>> Begin
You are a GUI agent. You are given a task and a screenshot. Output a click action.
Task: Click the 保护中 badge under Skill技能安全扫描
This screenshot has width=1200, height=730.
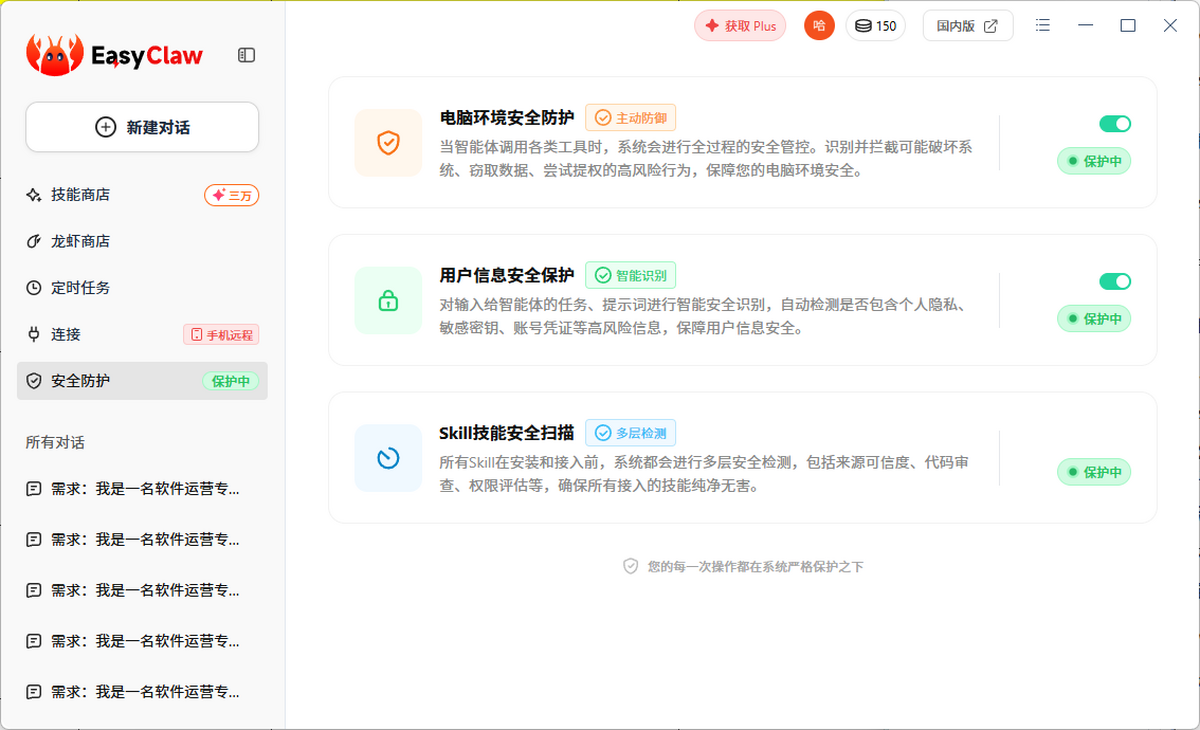click(1094, 472)
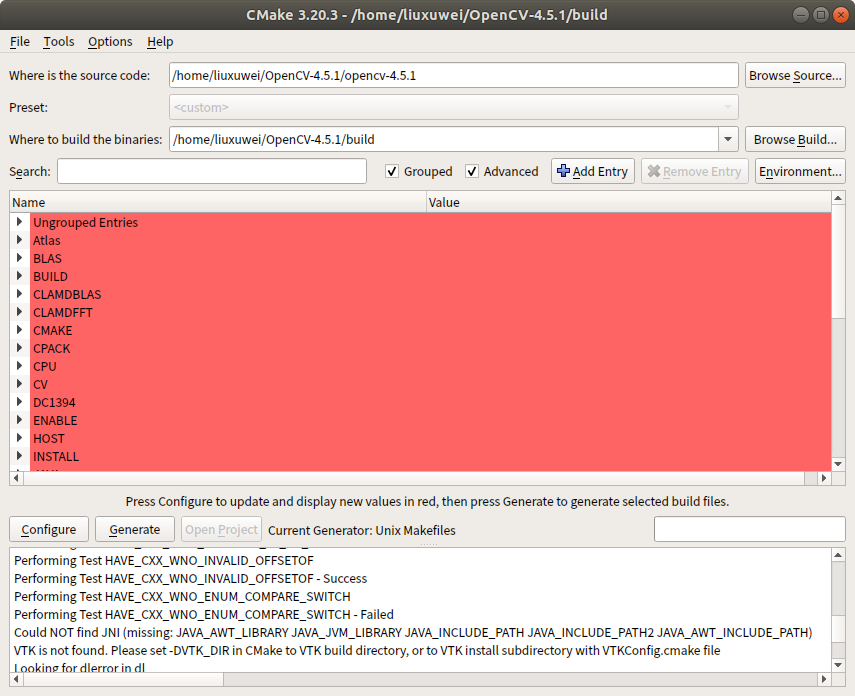
Task: Open the Options menu
Action: click(x=109, y=41)
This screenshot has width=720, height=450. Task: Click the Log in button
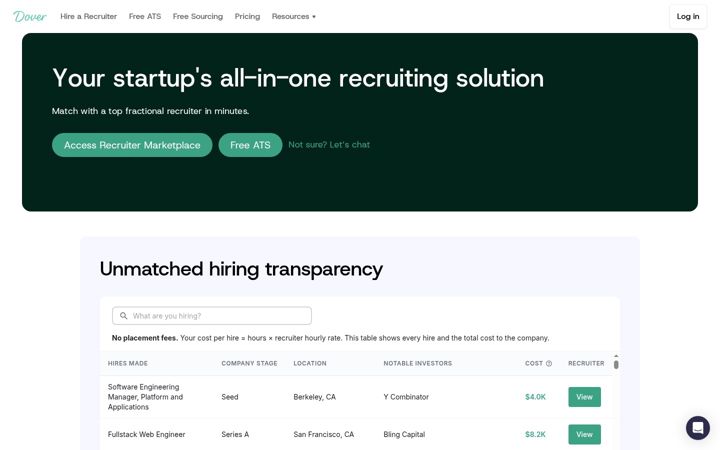tap(688, 17)
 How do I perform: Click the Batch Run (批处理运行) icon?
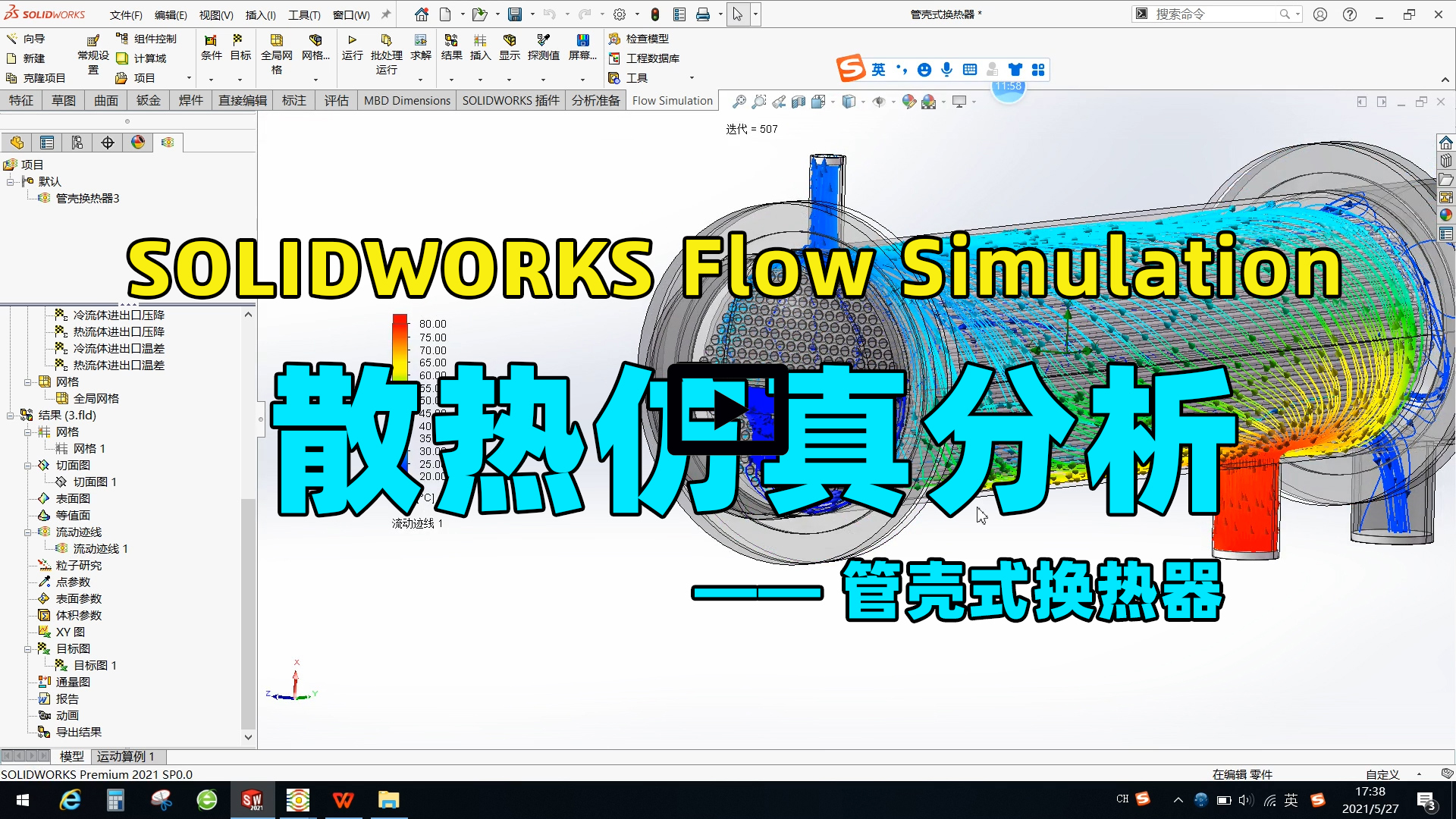click(386, 40)
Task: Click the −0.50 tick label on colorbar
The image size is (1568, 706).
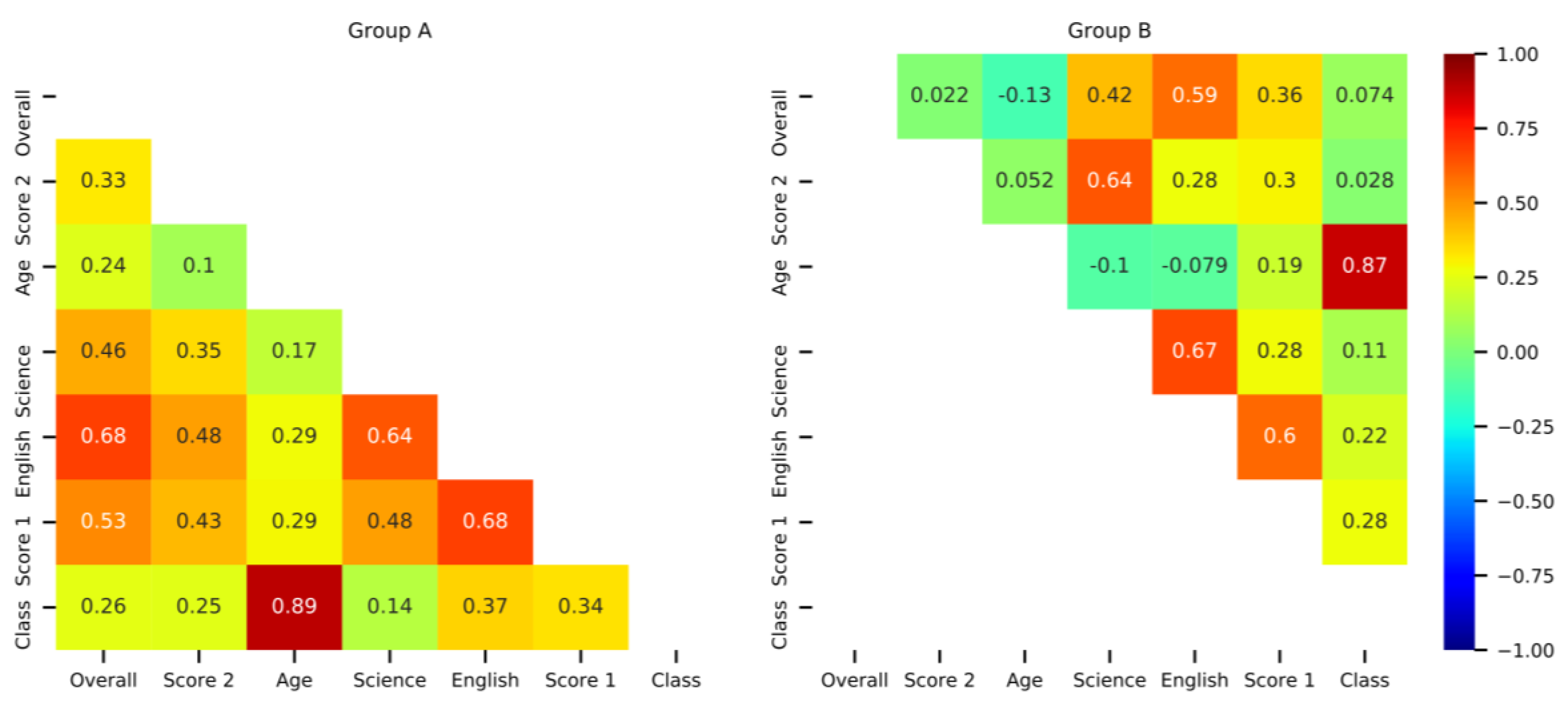Action: point(1525,501)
>> End
Rewrite everything from the line containing "Task: Click the −0.50 tick label on colorbar" down to the end of the rows, requests included. Multiply each coordinate in the answers by 1.9 and round it to a whole number, rounding halves up. Leave the pictures out.

● **The output**:
Task: Click the −0.50 tick label on colorbar
The image size is (1568, 706).
Action: point(2898,952)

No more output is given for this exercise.